【解法の要点】
心不全とは,心臓のポンプ機能が低下し,心拍出量低下,末梢循環不全,肺・体循環のうっ滞を来す病態をいう.左心不全は肺循環系のうっ血が著明な病態を,右心不全は体循環系のうっ血が著明な病態を指し,下大静脈のうっ血により肝脾腫,下腿浮腫などがみられる.肺・体循環系の両方にうっ血がみられる場合を両心不全という.
【解説】
✕(1)肺水腫は左心不全徴候である.◯(2)右心機能の低下により全身の静脈系にうっ血を来し,体循環系の諸臓器にうっ血を来たす.✕(3)起座呼吸は左心不全徴候である.◯(4)全身の静脈系のうっ血により下腿浮腫を来たす.✕(5)チアノーゼは左心不全徴候である.
正解 : (2),(4)
【解法の要点】
心不全は心臓のポンプ機能低下のため末梢組織の酸素需要に見合った血流量を供給できない状態である.体液の貯留やうっ血を生じ,主な症状として呼吸困難,咳嗽,チアノーゼなどがある.尿量は減少し,胸部X線では心拡大,肺うっ血像が認められる.脳性ナトリウム利尿ペプチド(BNP)は心不全の診断,予後や治療効果の判定に有用である.
【解説】
✕(1)胸水は右心不全の症状として出現する.
✕(2)心臓の収縮力が低下するために,左室前壁の不動化が起きる.
✕(3)体内水分蓄積量が増加するために心胸郭比の拡大(50%以上)がみられる(正常:<50%).
◯(4)心臓の収縮力が低下するために,左室駆出力は35~40%以下に低下する(正常:55~90%).
✕(5)心機能の低下に反応し,脳性ナトリウム利尿ペプチド(BNP)は増加する.
正解 : (4)
【解法の要点】
虚血性心疾患とは,冠動脈が何らかの原因で狭窄・閉塞し,酸素需要に見合った血液を心筋に送ることができなくなり,心筋が虚血に陥ることである.この狭窄・閉塞の原因の多くは動脈硬化(粥状硬化)である.
【解説】
✕(1)一般的に心筋炎では虚血性心疾患は来さない.
✕(2)大動脈弁閉鎖不全症や大動脈弁狭窄症など,一部の心臓弁膜症では冠血流が低下し虚血性心疾患を併発する可能性があるが,冠動脈の硬化の方が直接的な原因になりうる.
✕(3)肺高血圧では肺に血液が流れにくくなり,右心系に負荷がかかる.右心不全の原因になりうる.

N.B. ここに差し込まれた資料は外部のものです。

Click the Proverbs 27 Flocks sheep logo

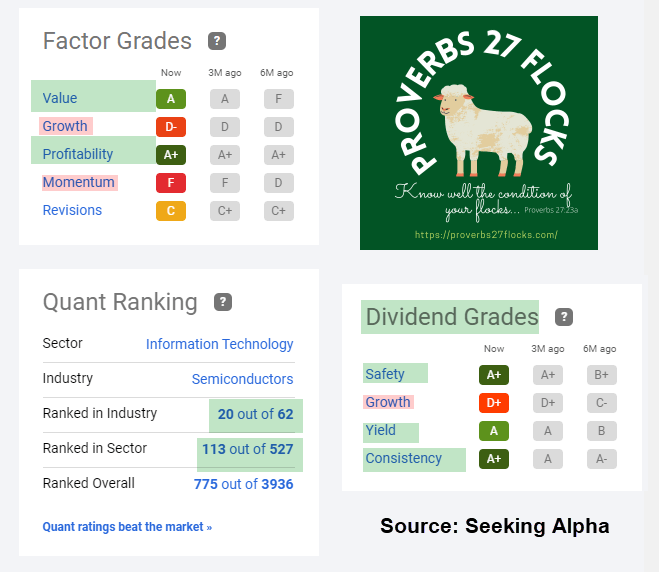point(479,133)
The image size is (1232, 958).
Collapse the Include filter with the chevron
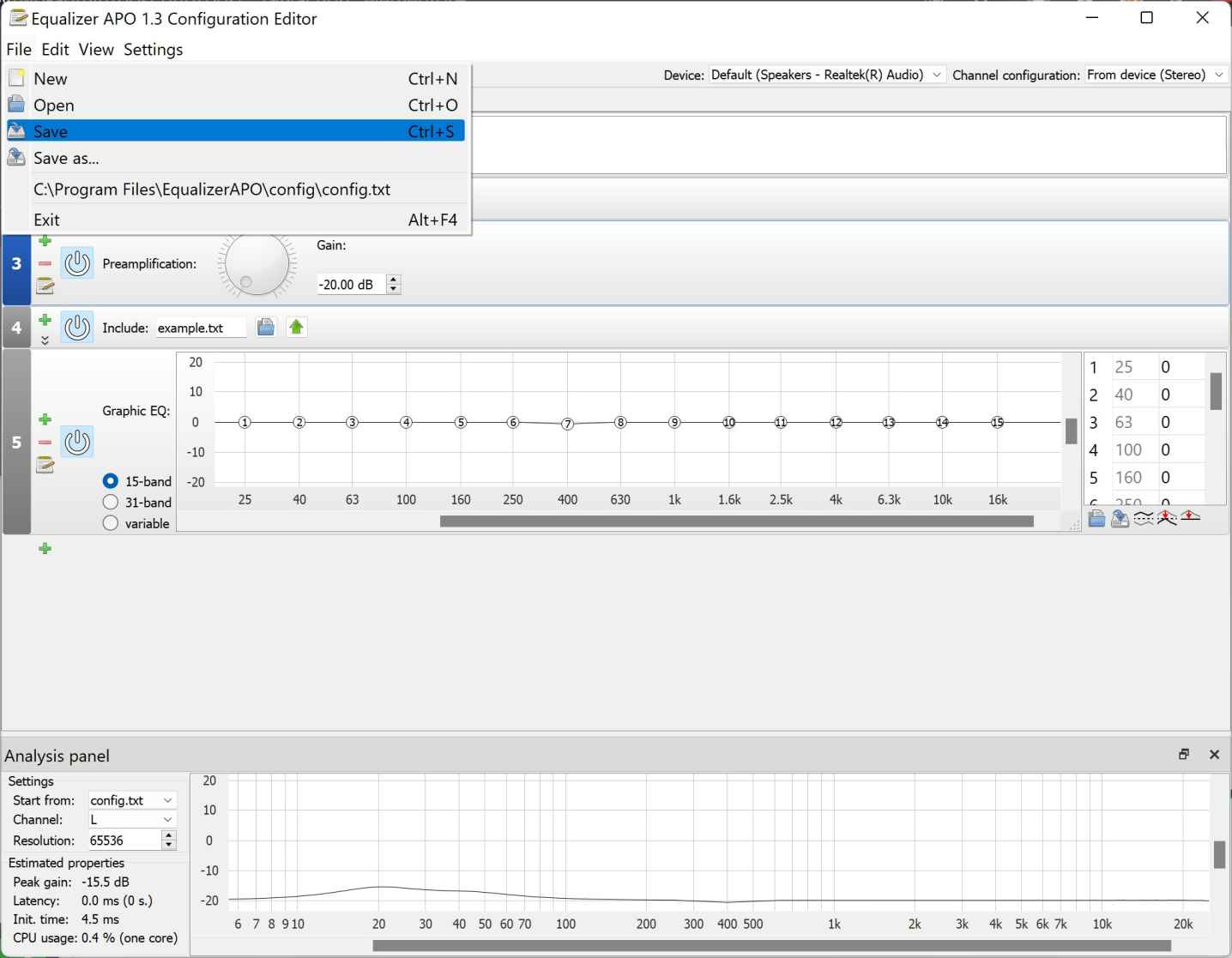tap(45, 340)
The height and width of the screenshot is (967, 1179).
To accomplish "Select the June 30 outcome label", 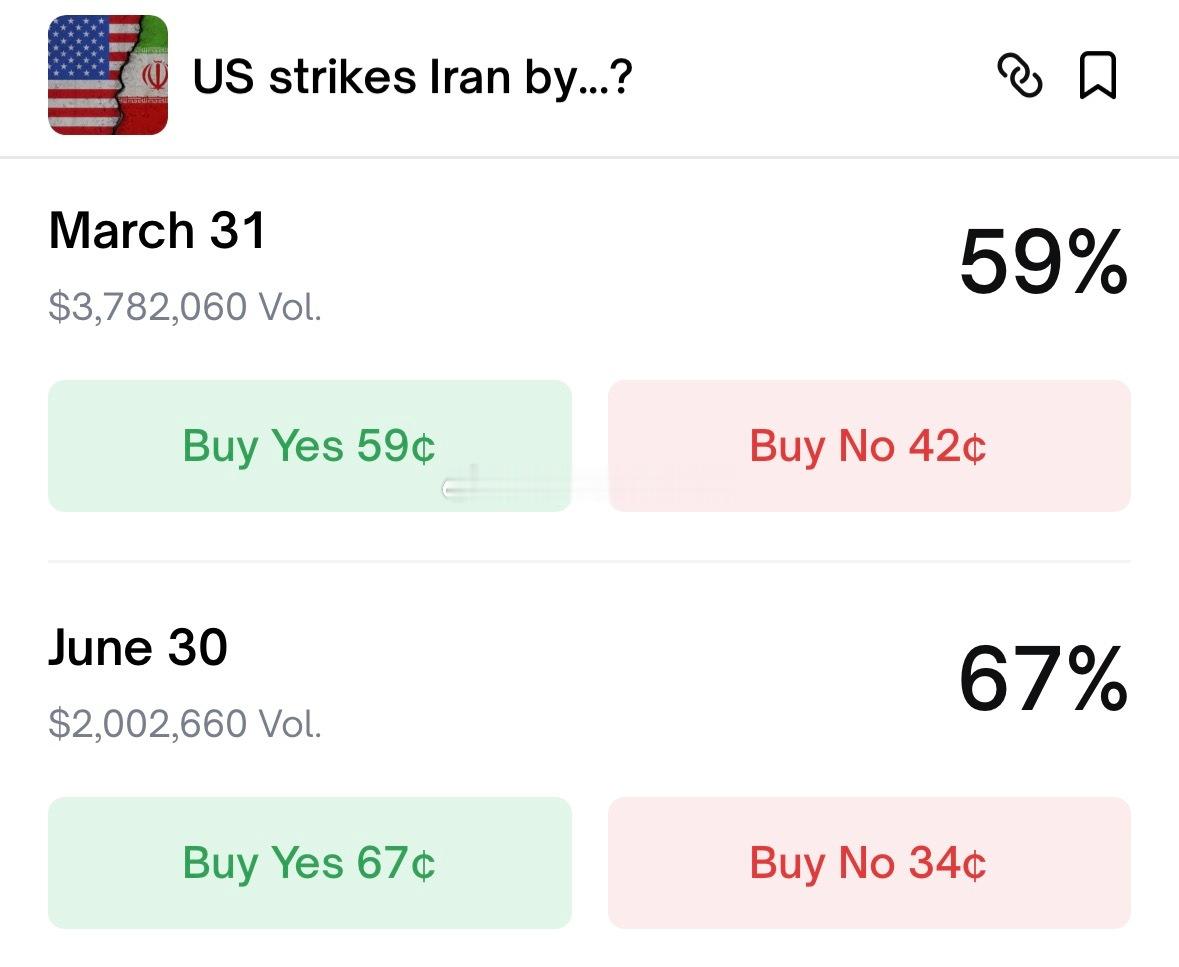I will point(138,648).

◯(4)冠動脈硬化により冠動脈内径の狭小化から冠血流が減少し,心筋の虚血に至る.
✕(5)深部静脈血栓症(DVT)は肺血栓塞栓症の基礎疾患として重要である.
正解 : (4)
【解法の要点】
虚血性心疾患には,一過性の心筋虚血である狭心症と,心筋虚血の持続により心筋壊死に陥る心筋梗塞がある.狭心症と心筋梗塞の鑑別に注意する.
【解説】
✕(1)狭心症の痛みは数分以内に治まることが多い.30分異常持続する強い胸痛は急性心筋梗塞,解離性大動脈などを考える.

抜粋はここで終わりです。